310.やっかいな、魔物。
『世界樹』と『命の樹』というすごい情報が飛び出して、話が少し脱線してしまったが……ミノショウさんは、続けて他のメンバーにもアドバイスをしてくれた。
「トーラちゃんもいい攻撃だったわね。あの『イビル・ロブスター』の一番硬い部分に傷をつけたんだから。あのハサミ爪は、攻撃のメイン武器でもあるし一番硬いのよ。『種族固有スキル』にさらに体術を加えて強化したのよね? 発想自体はすごくいいと思うわ。あとは熟練度ね。あの回転した状態で、軌道を変えたりできたら、回避不能の強力な攻撃になると思うのよね。『立体機動』スキルも組み合わせるといいんじゃないかしら。『共有スキル』にあるわよね。あとは『空中殺法』スキルがあるといいんだけどね」
ミノショウさんが、トーラの工夫を評価してくれたようだ。
『空中殺法』というスキルは、確か吟遊詩人チームのタマルさんが持っていたが……彼女は『心の仲間』メンバーにはなっていないので、『共有スキル』にはセットできないんだよね。
誰か身に付けないかなぁ……。
「わかった! 私がんばる! 主様やみんなのために強くなる!」
トーラが力強くそう言った。
「タトルちゃんの『種族固有スキル』を使ったドーム状の防御障壁は、かなり強力で使い勝手もいいわね。やはりあの素晴らしい防御障壁を張ってもらうのが一番いいとは思うけど……他になにもできなくなるのがもったいないよね。まぁあの特殊な防御障壁を維持するってだけで、かなりの大仕事なんだろうけどね……。あれを維持しながら、なにかできたら更に戦力アップになるんだけど……。魔法の同時発動のようなイメージで、魔法道具かなにかが使えるといいんだけど……」
ミノショウさんは、タトルにそんな指摘をしてくれた。
確かに俺もそう思っていた。
あの強力な防御障壁を張っている間、タトルは他のことができなくなるから、もったいないと思っていたんだよね。

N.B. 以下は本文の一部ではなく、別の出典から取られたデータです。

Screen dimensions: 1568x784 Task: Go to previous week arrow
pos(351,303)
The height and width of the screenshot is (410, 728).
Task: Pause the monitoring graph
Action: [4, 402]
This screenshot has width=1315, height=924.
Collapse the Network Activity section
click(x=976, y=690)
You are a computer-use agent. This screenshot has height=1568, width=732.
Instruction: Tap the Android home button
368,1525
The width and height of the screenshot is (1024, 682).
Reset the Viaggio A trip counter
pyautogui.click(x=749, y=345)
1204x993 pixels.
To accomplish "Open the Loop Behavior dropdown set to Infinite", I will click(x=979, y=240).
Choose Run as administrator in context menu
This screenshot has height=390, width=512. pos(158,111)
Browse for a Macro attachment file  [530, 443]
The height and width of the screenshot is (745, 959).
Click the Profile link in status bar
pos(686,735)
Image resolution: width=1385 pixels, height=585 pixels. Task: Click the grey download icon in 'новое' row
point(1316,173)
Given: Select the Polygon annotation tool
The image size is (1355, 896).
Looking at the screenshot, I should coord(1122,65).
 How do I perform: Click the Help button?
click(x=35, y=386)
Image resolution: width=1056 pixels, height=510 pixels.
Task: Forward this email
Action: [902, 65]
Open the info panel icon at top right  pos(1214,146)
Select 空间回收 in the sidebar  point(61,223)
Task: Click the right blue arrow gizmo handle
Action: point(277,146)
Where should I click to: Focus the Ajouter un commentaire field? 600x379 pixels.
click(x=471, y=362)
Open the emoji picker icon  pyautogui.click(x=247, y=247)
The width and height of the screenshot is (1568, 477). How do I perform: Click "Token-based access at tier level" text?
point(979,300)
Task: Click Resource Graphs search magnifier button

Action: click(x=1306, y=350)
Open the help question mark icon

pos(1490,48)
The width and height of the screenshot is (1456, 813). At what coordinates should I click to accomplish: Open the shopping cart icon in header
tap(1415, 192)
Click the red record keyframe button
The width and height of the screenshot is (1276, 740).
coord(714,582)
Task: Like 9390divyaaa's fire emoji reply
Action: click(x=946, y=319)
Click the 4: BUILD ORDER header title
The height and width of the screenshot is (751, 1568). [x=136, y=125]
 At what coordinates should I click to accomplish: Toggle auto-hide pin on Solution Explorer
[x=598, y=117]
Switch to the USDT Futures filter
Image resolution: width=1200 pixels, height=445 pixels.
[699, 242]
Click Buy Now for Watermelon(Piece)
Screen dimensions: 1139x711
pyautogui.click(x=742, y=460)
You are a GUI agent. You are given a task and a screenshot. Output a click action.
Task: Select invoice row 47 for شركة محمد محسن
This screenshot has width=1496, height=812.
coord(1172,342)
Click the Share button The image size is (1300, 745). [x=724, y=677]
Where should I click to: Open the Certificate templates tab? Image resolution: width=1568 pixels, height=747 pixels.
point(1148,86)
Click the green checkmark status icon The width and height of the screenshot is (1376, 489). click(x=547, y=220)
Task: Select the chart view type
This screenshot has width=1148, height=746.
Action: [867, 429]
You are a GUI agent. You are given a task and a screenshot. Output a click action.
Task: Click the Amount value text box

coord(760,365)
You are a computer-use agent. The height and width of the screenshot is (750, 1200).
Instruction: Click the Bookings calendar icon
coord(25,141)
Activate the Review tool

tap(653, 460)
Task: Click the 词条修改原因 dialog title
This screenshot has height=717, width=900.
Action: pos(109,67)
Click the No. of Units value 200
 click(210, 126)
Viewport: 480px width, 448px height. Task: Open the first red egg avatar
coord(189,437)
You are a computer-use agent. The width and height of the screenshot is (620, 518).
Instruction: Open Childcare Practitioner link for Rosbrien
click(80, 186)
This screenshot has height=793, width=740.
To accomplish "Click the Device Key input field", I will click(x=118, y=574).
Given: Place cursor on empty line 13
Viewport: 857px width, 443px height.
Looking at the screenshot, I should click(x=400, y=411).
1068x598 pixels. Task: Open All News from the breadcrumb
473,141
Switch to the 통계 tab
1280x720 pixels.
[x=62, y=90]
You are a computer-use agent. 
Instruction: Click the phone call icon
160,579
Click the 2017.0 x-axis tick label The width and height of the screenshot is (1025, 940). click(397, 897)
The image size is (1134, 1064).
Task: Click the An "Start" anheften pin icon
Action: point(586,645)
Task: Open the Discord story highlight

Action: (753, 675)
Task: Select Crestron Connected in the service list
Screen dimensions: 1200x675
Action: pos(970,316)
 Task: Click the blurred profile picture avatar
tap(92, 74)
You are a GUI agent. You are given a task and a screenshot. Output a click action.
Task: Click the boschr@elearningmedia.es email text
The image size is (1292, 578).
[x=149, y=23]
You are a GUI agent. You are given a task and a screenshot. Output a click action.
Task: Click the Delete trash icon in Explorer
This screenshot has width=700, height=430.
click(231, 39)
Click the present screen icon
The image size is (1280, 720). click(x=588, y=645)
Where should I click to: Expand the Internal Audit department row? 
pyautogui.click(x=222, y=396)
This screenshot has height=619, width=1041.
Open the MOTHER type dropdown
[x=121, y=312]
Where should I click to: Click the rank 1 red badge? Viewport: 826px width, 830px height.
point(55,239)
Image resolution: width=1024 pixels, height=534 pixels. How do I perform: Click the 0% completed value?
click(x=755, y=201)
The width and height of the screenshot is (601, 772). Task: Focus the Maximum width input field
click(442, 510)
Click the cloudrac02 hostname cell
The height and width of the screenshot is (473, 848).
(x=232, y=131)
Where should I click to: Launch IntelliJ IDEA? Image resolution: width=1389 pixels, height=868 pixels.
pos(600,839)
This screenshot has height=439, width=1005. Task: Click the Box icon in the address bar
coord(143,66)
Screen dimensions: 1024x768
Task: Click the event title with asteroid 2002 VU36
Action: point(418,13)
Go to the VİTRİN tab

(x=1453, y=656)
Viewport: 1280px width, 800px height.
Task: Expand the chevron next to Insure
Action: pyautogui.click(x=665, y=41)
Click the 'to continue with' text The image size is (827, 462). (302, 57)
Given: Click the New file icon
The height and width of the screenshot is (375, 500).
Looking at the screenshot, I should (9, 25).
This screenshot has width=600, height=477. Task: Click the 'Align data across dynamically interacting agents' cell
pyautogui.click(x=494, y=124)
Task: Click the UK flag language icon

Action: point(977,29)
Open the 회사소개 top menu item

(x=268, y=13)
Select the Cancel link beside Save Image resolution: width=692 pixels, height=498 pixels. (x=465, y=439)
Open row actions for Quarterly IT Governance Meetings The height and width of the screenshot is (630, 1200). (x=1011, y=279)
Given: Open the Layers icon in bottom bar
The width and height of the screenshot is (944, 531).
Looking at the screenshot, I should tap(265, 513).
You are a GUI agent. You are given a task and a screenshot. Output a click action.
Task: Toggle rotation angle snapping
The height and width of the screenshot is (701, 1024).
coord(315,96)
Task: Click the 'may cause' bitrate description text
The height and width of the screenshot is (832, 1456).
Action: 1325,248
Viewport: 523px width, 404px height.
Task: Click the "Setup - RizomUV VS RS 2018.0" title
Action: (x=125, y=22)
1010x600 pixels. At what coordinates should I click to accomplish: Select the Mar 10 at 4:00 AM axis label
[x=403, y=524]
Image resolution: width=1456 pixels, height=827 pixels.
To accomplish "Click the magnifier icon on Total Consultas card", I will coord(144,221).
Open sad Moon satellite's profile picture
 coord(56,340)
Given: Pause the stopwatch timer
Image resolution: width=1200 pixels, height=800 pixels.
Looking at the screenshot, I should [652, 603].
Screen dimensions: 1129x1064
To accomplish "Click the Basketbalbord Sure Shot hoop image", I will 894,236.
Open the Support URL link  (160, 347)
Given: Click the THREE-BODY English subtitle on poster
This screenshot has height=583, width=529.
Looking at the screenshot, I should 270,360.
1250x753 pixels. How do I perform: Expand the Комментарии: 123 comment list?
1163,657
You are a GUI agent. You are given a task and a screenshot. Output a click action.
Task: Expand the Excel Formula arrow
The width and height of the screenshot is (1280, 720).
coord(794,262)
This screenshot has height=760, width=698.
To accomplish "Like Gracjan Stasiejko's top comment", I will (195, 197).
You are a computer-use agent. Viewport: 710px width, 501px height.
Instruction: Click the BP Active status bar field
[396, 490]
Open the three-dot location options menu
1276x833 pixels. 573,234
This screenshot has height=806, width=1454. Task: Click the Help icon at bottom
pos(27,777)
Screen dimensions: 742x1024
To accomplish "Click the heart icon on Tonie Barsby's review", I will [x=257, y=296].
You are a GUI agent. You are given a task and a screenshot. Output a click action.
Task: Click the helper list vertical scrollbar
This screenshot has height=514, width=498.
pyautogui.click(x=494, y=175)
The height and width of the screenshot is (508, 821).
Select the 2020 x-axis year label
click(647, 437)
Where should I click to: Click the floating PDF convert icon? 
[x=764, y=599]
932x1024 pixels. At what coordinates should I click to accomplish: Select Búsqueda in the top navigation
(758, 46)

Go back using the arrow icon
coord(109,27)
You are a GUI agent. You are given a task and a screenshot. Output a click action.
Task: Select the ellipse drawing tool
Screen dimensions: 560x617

あの『種族固有スキル』は、防御に専念するスキルなのだろう。亀が手足や首を甲羅の中に引っ込めて、防御に専念している状態と同じなのかもしれない。
ミノショウさんが言う通り、特殊な防御障壁が張れているだけで充分すぎる貢献だから、そのままでもいいと思っていたのだが……
なにか考えてやった方が、いいかもしれない。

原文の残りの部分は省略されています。